For example, in this preferred embodiment, a distance between the upper surfaces of the first microstrip line 100 and the second microstrip line 105 and lower surfaces of the coupling line 110 a and the coupling line 110 b is 30 μm. At a coupling region 170 formed between the upper surfaces of the first microstrip line 100 and the second microstrip line 105 and the lower surfaces of the coupling line 110 a and the coupling line 110 b, the first and second microstrip lines 100, 105 are galvanically-isolated (i.e. insulated for a direct current) from the coupling lines 110 a, 110 b while the first and second microstrip lines 100, 105 are coupled for an alternating current to the coupling lines 110 a, 110 b.

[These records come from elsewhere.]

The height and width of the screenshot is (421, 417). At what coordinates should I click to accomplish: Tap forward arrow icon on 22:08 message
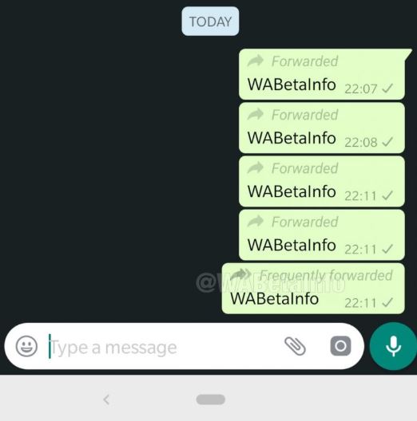tap(256, 114)
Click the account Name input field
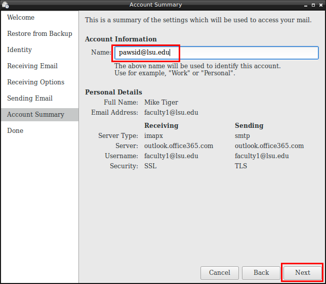The height and width of the screenshot is (284, 326). point(216,53)
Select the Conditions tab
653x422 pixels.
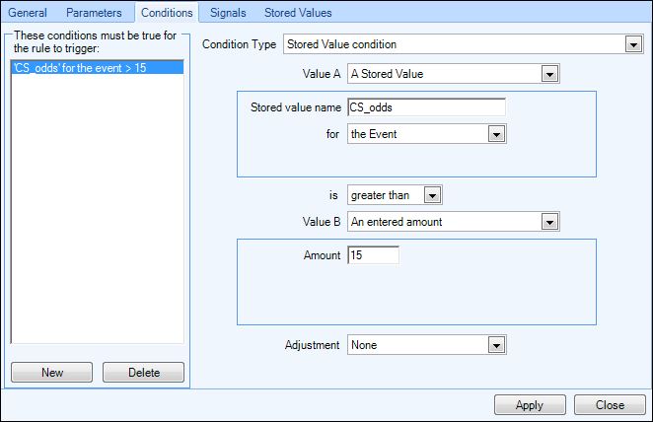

In addition, the phase shifter upper part 2 is held to be freely movable by the guides 140. Therefore, the coupling lines 110 a, 110 b provided on the phase shifter upper part 2 freely moves along the first microstrip line 100 and the second microstrip line 105. In other words, the phase shifter upper part 2 moves along a longitudinal direction of the first microstrip line 100 and the second microstrip line 105, while being held by the guides 140. In other instances, the coupling line 110 a and coupling line 110 b may be physically and directly in contact with the first microstrip line 100 and second microstrip line 105 to provide a conduction state.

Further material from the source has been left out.